The motion is GRANTED. The parties do not dispute that venue is proper in the State of Nebraska, or that the case could have been brought there. Thus, the only disputed issues involve the "convenience" factors and the other factors identified in, e.g., Williams.
With regard to the convenience of the parties, it would be more convenient for Werner to litigate the case in Nebraska, where its headquarters are located and all its records are maintained, and where it is already defending against two other class actions challenging its methods and practices with regard to paying its truck drivers.

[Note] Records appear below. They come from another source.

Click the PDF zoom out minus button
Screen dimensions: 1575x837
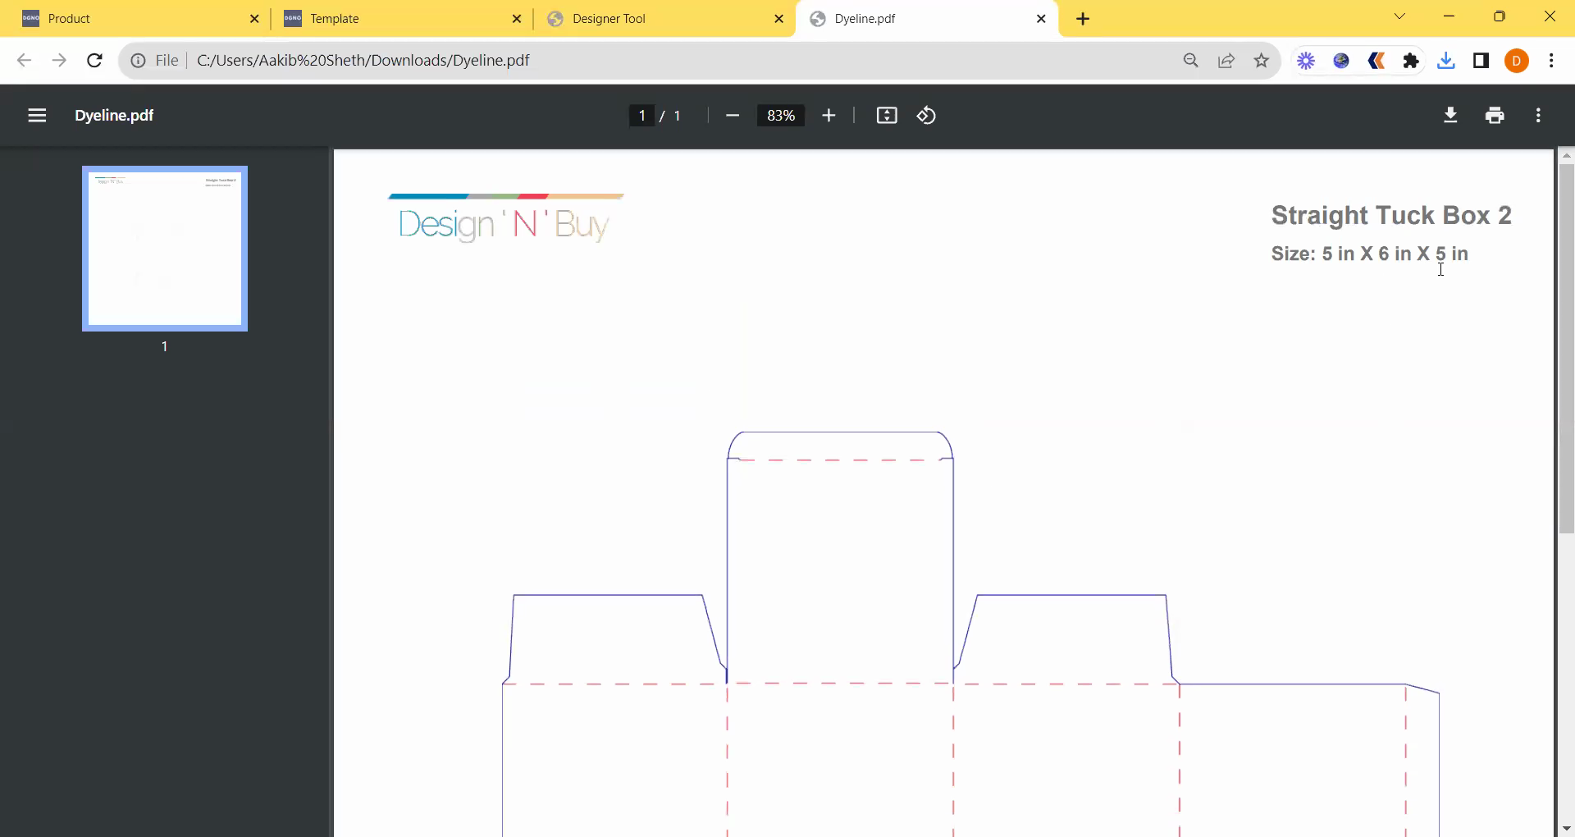733,116
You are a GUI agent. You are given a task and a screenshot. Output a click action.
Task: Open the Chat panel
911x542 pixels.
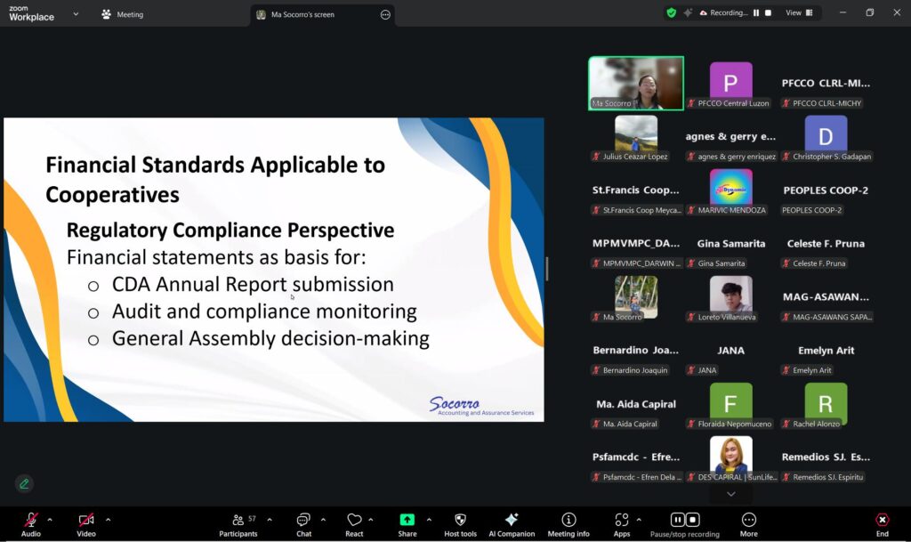pyautogui.click(x=304, y=521)
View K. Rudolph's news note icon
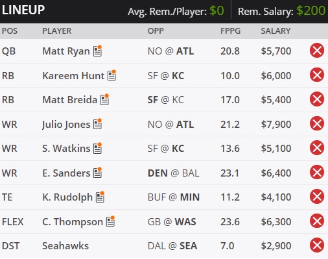Viewport: 328px width, 259px height. (x=100, y=197)
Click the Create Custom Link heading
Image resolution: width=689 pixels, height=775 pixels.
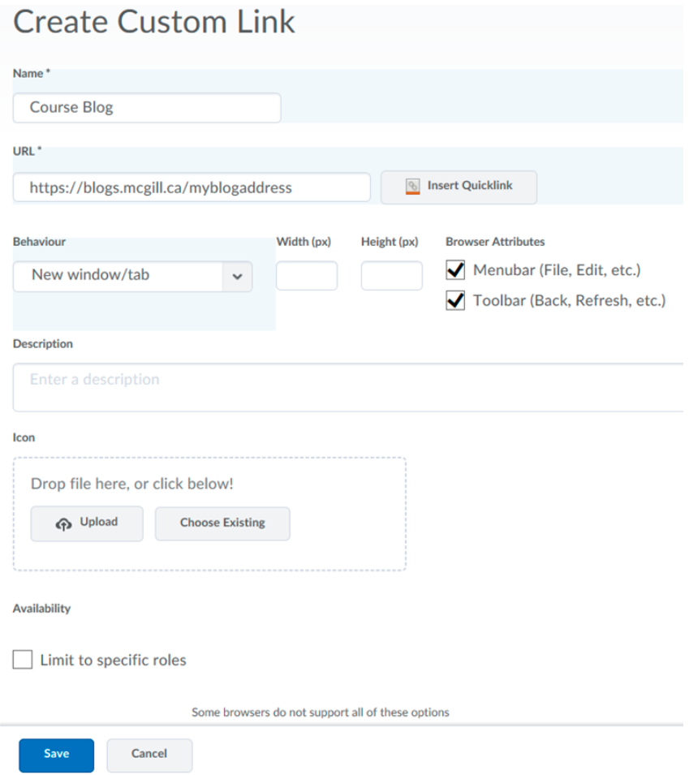(x=154, y=23)
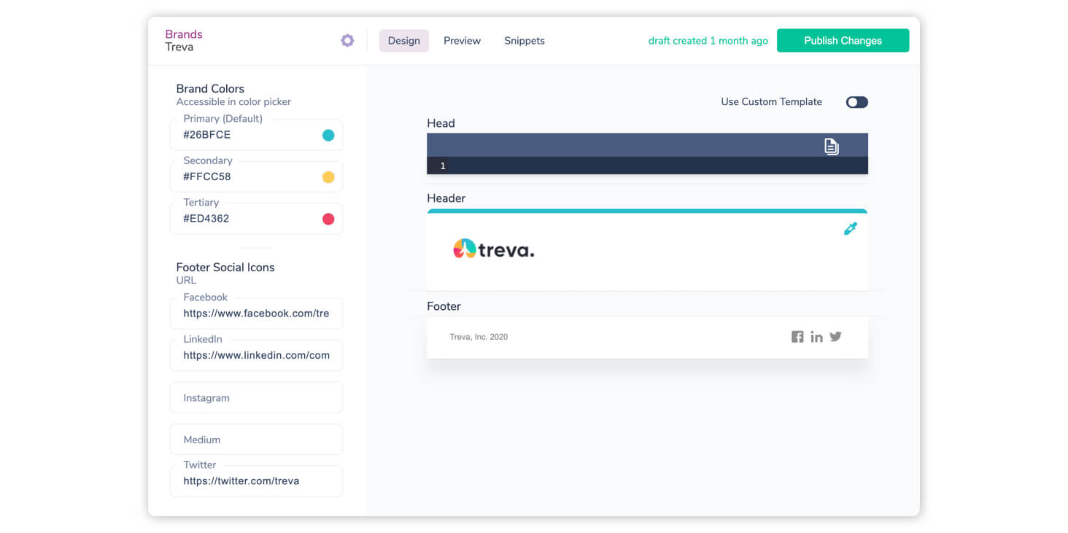Click the yellow Secondary color swatch
Viewport: 1068px width, 533px height.
328,177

With regard to plaintiff's convenience, the court notes, first, that plaintiff is a resident of Mississippi, and does not claim to have lived in California during the relevant period. Nor does she explain why California would be a more convenient forum for her. Werner has provided evidence showing that plaintiff made more than 130 trips during her periods of employment for Werner between January 2013 and the present, but that only five of those started or ended at a location in California. All other trips started or ended outside of California. Notwithstanding having minimal contacts with the State, plaintiff chose to file suit in California, possibly because that is where her counsel are located. However, the convenience of counsel is irrelevant for purposes of considering the convenience of parties. See Zimpelman v. Progressive Northern Ins. Co., 2010 WL 135325 at *1 (N.D. Cal. Jan. 8, 2010); Costco Wholesale Corp. v. Liberty Mut. Ins. Co. , 472 F.Supp.2d 1183, 1195-96 (S.D. Cal. 2007).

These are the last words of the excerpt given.